==== ENTRIES SHOWN ====
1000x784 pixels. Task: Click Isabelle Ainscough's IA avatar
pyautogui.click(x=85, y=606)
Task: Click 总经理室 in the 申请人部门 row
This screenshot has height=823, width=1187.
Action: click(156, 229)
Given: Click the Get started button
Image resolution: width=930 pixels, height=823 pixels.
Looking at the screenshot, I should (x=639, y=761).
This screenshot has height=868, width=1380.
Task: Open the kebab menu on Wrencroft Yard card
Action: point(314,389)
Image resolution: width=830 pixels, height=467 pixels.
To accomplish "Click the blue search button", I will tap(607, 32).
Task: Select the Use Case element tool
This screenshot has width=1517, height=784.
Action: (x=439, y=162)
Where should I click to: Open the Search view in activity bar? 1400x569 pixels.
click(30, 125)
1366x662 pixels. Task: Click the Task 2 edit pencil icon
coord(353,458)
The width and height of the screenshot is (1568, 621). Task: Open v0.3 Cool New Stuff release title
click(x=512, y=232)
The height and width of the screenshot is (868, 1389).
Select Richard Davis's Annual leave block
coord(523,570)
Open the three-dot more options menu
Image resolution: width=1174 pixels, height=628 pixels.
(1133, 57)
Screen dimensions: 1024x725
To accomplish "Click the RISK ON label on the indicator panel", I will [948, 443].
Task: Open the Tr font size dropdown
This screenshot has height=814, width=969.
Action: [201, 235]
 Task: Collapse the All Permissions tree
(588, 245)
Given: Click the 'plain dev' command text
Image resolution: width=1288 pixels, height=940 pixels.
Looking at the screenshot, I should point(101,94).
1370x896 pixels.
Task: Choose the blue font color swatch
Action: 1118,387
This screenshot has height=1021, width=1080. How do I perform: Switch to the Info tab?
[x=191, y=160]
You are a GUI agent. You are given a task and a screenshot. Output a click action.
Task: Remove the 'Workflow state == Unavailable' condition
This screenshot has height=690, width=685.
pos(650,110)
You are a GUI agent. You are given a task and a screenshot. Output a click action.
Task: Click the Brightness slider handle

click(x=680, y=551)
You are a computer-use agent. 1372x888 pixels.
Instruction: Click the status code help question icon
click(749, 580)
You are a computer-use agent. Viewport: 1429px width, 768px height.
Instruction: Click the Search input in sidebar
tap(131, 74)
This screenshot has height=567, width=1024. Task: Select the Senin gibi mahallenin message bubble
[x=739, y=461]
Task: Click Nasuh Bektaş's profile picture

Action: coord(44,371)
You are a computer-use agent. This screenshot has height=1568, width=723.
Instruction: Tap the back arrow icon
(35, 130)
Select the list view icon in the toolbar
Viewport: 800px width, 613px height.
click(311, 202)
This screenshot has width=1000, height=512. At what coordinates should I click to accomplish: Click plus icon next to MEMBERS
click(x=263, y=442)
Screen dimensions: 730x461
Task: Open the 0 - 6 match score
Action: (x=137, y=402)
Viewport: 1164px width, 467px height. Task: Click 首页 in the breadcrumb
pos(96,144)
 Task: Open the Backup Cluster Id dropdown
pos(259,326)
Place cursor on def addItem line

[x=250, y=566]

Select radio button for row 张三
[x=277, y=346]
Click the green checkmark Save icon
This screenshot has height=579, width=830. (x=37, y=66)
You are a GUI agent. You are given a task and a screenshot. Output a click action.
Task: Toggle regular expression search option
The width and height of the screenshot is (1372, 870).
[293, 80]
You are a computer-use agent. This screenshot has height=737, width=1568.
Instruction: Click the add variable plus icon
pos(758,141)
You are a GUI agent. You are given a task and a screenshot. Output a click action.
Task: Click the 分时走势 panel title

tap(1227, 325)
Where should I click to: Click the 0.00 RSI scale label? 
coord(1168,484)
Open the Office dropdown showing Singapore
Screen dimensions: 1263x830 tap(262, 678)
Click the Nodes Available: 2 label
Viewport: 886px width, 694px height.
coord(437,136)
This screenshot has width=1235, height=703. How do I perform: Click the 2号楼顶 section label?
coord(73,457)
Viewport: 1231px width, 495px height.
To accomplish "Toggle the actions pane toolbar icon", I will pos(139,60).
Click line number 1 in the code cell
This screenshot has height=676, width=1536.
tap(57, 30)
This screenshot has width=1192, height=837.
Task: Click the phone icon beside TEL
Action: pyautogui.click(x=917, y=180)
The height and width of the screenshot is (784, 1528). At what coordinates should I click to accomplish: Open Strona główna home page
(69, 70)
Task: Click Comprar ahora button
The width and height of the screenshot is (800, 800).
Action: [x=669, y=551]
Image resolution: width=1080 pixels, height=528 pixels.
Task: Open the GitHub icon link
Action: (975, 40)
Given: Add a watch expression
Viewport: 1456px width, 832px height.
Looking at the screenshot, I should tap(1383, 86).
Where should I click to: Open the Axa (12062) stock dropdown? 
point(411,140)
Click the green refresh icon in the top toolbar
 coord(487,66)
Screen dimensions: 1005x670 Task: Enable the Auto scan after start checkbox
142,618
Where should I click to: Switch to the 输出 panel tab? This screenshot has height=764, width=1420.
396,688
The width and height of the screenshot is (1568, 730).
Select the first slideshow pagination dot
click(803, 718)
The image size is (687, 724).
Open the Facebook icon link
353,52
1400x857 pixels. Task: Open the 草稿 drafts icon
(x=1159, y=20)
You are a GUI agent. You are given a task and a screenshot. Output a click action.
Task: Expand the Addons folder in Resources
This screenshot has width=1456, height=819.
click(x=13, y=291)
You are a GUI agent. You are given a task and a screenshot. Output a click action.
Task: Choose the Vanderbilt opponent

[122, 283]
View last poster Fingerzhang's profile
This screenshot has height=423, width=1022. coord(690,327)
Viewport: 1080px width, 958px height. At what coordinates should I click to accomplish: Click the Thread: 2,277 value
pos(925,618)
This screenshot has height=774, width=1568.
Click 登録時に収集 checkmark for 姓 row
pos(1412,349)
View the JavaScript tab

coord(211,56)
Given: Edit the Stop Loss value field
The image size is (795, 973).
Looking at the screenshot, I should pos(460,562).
====
STATED GOAL
Copy every line of the material above word for word.

REPLY TO THE TASK
1000x784 pixels. Task: Click Isabelle Ainscough's IA avatar
pyautogui.click(x=85, y=606)
Task: Click 总经理室 in the 申请人部门 row
This screenshot has height=823, width=1187.
Action: click(156, 229)
Given: Click the Get started button
Image resolution: width=930 pixels, height=823 pixels.
Looking at the screenshot, I should (x=639, y=761).
This screenshot has height=868, width=1380.
Task: Open the kebab menu on Wrencroft Yard card
Action: point(314,389)
Image resolution: width=830 pixels, height=467 pixels.
To accomplish "Click the blue search button", I will tap(607, 32).
Task: Select the Use Case element tool
This screenshot has width=1517, height=784.
Action: (x=439, y=162)
Where should I click to: Open the Search view in activity bar? 1400x569 pixels.
click(30, 125)
1366x662 pixels. Task: Click the Task 2 edit pencil icon
coord(353,458)
The width and height of the screenshot is (1568, 621). Task: Open v0.3 Cool New Stuff release title
click(x=512, y=232)
The height and width of the screenshot is (868, 1389).
Select Richard Davis's Annual leave block
coord(523,570)
Open the three-dot more options menu
Image resolution: width=1174 pixels, height=628 pixels.
(1133, 57)
Screen dimensions: 1024x725
To accomplish "Click the RISK ON label on the indicator panel", I will [948, 443].
Task: Open the Tr font size dropdown
This screenshot has height=814, width=969.
Action: [201, 235]
 Task: Collapse the All Permissions tree
(588, 245)
Given: Click the 'plain dev' command text
Image resolution: width=1288 pixels, height=940 pixels.
Looking at the screenshot, I should point(101,94).
1370x896 pixels.
Task: Choose the blue font color swatch
Action: 1118,387
This screenshot has height=1021, width=1080. How do I perform: Switch to the Info tab?
[x=191, y=160]
You are a GUI agent. You are given a task and a screenshot. Output a click action.
Task: Remove the 'Workflow state == Unavailable' condition
This screenshot has height=690, width=685.
pos(650,110)
You are a GUI agent. You are given a task and a screenshot. Output a click action.
Task: Click the Brightness slider handle

click(x=680, y=551)
You are a computer-use agent. 1372x888 pixels.
Instruction: Click the status code help question icon
click(749, 580)
You are a computer-use agent. Viewport: 1429px width, 768px height.
Instruction: Click the Search input in sidebar
tap(131, 74)
This screenshot has height=567, width=1024. Task: Select the Senin gibi mahallenin message bubble
[x=739, y=461]
Task: Click Nasuh Bektaş's profile picture

Action: coord(44,371)
You are a computer-use agent. This screenshot has height=1568, width=723.
Instruction: Tap the back arrow icon
(35, 130)
Select the list view icon in the toolbar
Viewport: 800px width, 613px height.
click(311, 202)
This screenshot has width=1000, height=512. At what coordinates should I click to accomplish: Click plus icon next to MEMBERS
click(x=263, y=442)
Screen dimensions: 730x461
Task: Open the 0 - 6 match score
Action: (x=137, y=402)
Viewport: 1164px width, 467px height. Task: Click 首页 in the breadcrumb
pos(96,144)
 Task: Open the Backup Cluster Id dropdown
pos(259,326)
Place cursor on def addItem line

[x=250, y=566]

Select radio button for row 张三
[x=277, y=346]
Click the green checkmark Save icon
This screenshot has height=579, width=830. (x=37, y=66)
You are a GUI agent. You are given a task and a screenshot. Output a click action.
Task: Toggle regular expression search option
The width and height of the screenshot is (1372, 870).
[293, 80]
You are a computer-use agent. This screenshot has height=737, width=1568.
Instruction: Click the add variable plus icon
pos(758,141)
You are a GUI agent. You are given a task and a screenshot. Output a click action.
Task: Click the 分时走势 panel title

tap(1227, 325)
Where should I click to: Click the 0.00 RSI scale label? 
coord(1168,484)
Open the Office dropdown showing Singapore
Screen dimensions: 1263x830 tap(262, 678)
Click the Nodes Available: 2 label
Viewport: 886px width, 694px height.
coord(437,136)
This screenshot has width=1235, height=703. How do I perform: Click the 2号楼顶 section label?
coord(73,457)
Viewport: 1231px width, 495px height.
To accomplish "Toggle the actions pane toolbar icon", I will pos(139,60).
Click line number 1 in the code cell
This screenshot has height=676, width=1536.
tap(57, 30)
This screenshot has width=1192, height=837.
Task: Click the phone icon beside TEL
Action: pyautogui.click(x=917, y=180)
The height and width of the screenshot is (784, 1528). At what coordinates should I click to accomplish: Open Strona główna home page
(69, 70)
Task: Click Comprar ahora button
The width and height of the screenshot is (800, 800).
Action: [x=669, y=551]
Image resolution: width=1080 pixels, height=528 pixels.
Task: Open the GitHub icon link
Action: (975, 40)
Given: Add a watch expression
Viewport: 1456px width, 832px height.
Looking at the screenshot, I should tap(1383, 86).
Where should I click to: Open the Axa (12062) stock dropdown? 
point(411,140)
Click the green refresh icon in the top toolbar
 coord(487,66)
Screen dimensions: 1005x670 Task: Enable the Auto scan after start checkbox
142,618
Where should I click to: Switch to the 输出 panel tab? This screenshot has height=764, width=1420.
396,688
The width and height of the screenshot is (1568, 730).
Select the first slideshow pagination dot
click(803, 718)
The image size is (687, 724).
Open the Facebook icon link
353,52
1400x857 pixels. Task: Open the 草稿 drafts icon
(x=1159, y=20)
You are a GUI agent. You are given a task and a screenshot. Output a click action.
Task: Expand the Addons folder in Resources
This screenshot has width=1456, height=819.
click(x=13, y=291)
You are a GUI agent. You are given a task and a screenshot. Output a click action.
Task: Choose the Vanderbilt opponent

[122, 283]
View last poster Fingerzhang's profile
This screenshot has height=423, width=1022. coord(690,327)
Viewport: 1080px width, 958px height. At what coordinates should I click to accomplish: Click the Thread: 2,277 value
pos(925,618)
This screenshot has height=774, width=1568.
Click 登録時に収集 checkmark for 姓 row
pos(1412,349)
View the JavaScript tab

coord(211,56)
Given: Edit the Stop Loss value field
The image size is (795, 973).
Looking at the screenshot, I should pos(460,562).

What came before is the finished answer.